:: Data extract

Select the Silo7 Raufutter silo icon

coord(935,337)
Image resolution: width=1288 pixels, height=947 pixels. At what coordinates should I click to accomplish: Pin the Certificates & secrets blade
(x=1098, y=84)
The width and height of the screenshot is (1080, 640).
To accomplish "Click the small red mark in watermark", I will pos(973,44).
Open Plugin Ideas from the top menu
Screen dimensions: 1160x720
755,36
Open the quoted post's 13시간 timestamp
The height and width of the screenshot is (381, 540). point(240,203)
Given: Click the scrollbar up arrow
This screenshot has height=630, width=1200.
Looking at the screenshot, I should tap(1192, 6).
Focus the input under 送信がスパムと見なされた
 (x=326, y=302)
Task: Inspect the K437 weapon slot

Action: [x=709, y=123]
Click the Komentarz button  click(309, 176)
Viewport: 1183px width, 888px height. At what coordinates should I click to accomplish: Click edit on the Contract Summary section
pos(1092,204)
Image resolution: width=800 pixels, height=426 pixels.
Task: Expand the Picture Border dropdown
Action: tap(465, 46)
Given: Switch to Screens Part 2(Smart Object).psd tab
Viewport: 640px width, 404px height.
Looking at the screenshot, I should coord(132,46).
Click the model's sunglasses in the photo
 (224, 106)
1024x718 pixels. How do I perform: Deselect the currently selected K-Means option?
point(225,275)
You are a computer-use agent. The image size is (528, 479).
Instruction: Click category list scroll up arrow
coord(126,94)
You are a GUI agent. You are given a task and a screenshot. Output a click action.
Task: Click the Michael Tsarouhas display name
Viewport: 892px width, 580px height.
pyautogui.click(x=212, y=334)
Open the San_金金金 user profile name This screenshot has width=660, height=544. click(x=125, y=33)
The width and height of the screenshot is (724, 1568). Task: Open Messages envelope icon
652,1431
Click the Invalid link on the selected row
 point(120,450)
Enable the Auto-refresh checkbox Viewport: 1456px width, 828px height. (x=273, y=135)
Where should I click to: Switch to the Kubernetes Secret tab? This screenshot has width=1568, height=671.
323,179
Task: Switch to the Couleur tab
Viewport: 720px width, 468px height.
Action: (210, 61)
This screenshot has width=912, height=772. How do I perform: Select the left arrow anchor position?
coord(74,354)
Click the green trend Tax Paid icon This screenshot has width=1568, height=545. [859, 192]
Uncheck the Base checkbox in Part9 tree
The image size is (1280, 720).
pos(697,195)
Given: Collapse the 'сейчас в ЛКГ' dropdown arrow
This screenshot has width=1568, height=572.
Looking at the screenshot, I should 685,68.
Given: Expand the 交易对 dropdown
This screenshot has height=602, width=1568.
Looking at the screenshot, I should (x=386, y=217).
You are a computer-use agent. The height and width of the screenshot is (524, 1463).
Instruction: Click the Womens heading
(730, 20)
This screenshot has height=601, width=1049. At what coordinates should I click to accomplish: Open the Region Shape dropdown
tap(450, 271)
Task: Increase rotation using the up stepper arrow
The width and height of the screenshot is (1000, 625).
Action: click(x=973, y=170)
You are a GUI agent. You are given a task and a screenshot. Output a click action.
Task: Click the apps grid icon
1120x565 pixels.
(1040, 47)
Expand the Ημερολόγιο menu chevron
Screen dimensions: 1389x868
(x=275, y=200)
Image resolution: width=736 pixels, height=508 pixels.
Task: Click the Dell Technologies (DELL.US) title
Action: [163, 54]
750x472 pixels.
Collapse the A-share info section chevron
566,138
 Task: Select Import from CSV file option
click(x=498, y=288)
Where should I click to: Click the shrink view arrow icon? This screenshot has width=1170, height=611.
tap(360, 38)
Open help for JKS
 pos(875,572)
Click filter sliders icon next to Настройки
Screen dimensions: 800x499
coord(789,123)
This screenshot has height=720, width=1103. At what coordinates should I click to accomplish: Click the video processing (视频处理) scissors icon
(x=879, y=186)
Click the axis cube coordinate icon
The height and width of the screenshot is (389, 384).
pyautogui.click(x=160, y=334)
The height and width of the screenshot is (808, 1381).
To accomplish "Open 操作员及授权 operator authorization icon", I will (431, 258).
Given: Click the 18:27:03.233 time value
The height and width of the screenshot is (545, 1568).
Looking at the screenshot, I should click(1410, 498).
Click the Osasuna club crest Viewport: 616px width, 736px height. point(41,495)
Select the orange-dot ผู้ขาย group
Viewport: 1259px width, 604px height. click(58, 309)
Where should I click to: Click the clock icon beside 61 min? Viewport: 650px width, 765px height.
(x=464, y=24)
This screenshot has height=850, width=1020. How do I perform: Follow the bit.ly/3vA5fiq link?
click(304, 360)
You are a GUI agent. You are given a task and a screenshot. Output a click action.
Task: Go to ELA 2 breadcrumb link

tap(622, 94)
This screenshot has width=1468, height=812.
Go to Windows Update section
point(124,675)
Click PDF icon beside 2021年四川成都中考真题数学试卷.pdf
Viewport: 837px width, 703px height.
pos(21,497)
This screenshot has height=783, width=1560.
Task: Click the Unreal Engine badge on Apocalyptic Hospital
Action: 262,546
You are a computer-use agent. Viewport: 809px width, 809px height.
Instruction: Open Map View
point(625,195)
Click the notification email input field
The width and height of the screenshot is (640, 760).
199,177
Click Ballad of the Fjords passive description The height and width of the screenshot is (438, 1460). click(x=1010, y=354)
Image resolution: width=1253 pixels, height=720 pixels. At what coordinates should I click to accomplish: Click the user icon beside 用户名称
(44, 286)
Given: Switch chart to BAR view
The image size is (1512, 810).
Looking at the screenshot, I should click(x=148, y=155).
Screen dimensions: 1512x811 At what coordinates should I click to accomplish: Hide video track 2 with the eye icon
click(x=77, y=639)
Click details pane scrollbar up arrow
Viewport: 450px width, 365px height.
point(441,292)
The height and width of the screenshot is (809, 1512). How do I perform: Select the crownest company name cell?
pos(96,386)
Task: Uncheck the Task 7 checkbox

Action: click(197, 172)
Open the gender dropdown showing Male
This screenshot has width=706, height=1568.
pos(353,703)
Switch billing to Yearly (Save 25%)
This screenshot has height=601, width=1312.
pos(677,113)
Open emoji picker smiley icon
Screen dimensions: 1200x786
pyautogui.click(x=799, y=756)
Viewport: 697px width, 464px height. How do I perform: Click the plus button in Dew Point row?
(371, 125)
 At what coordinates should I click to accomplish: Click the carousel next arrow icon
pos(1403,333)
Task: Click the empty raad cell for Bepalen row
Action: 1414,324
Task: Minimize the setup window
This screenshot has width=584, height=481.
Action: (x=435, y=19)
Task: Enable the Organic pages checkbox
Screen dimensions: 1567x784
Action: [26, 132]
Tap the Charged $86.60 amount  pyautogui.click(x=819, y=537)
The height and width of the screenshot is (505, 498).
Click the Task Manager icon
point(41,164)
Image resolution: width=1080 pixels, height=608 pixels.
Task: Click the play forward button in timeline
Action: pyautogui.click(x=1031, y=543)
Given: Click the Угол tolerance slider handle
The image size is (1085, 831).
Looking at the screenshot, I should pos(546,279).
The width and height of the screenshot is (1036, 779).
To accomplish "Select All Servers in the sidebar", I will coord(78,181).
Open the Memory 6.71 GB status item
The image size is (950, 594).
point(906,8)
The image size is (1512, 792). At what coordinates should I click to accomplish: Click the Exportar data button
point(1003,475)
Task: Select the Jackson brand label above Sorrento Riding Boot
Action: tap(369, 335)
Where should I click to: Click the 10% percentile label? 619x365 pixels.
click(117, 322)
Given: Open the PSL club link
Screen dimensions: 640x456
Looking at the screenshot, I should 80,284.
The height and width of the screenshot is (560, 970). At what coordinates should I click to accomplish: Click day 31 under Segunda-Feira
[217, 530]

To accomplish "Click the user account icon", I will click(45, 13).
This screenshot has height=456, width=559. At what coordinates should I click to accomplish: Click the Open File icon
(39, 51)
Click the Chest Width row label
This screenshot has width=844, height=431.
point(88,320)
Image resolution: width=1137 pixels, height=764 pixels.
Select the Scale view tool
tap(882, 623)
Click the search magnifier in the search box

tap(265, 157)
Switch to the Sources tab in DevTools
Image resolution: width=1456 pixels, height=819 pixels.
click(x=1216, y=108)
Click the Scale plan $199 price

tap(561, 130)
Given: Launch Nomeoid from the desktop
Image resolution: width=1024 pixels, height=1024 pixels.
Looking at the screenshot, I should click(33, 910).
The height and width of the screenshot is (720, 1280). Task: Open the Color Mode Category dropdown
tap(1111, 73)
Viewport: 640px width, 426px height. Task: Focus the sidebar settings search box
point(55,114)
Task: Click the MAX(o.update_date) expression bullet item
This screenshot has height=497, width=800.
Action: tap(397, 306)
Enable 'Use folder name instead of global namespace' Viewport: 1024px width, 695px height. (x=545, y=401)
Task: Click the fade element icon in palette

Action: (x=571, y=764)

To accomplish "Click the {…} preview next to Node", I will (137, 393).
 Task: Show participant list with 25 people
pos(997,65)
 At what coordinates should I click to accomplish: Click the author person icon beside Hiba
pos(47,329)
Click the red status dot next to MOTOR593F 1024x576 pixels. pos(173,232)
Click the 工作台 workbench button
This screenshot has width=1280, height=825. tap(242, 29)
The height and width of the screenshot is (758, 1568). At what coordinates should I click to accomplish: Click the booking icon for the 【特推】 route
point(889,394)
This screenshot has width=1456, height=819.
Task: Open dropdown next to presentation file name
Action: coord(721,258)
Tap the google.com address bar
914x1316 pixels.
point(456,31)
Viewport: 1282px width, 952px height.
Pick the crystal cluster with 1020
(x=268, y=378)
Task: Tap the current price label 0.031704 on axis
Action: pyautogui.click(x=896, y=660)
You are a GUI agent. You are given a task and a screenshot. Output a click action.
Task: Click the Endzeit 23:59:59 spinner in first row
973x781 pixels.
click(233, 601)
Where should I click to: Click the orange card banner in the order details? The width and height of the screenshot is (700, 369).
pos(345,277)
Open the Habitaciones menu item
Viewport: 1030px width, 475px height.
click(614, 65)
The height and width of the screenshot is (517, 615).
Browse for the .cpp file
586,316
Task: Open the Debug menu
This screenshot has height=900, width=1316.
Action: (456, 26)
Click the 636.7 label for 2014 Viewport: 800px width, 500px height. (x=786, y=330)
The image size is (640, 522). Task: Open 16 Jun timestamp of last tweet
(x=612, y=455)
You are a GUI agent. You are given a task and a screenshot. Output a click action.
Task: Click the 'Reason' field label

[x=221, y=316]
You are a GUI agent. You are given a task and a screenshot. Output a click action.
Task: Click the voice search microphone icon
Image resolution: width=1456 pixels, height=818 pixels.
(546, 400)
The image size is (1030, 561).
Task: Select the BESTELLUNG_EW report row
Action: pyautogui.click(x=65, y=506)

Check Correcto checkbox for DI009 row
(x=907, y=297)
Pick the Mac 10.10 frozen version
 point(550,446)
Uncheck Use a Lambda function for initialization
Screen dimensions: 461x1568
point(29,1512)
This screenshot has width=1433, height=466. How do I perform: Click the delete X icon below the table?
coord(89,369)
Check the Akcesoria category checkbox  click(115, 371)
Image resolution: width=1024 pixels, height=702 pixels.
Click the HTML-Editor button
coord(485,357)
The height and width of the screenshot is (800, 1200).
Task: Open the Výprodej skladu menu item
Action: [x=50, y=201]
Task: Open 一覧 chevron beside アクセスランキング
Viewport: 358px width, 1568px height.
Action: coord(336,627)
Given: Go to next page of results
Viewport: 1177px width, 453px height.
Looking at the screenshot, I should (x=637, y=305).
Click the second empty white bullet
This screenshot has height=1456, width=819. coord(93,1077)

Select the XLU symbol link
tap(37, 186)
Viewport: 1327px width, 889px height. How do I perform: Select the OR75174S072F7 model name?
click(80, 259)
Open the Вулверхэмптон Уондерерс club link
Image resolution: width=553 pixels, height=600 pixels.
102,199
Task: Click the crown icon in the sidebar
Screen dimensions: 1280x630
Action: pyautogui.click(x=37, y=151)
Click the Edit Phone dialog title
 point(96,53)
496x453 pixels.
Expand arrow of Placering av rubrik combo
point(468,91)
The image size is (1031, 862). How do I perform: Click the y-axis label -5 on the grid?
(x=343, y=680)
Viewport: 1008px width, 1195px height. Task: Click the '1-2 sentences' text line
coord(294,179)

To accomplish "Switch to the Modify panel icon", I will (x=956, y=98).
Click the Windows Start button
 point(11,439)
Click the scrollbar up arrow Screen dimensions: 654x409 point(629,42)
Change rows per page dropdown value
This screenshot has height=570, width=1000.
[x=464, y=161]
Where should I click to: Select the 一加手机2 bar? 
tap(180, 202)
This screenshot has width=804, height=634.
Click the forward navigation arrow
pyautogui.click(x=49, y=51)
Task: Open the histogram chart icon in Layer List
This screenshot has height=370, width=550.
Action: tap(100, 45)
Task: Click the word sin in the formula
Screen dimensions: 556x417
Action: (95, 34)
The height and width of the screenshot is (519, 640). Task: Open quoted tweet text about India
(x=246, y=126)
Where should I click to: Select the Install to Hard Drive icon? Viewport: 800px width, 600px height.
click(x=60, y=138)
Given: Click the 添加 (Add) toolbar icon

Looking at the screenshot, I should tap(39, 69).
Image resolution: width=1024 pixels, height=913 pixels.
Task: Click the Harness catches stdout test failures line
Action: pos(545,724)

::::

Work task
For every line of the material above that contains the word "club", show the line.

Result for this task
Click the Osasuna club crest Viewport: 616px width, 736px height. point(41,495)
Given: Open the PSL club link
Open the Вулверхэмптон Уондерерс club link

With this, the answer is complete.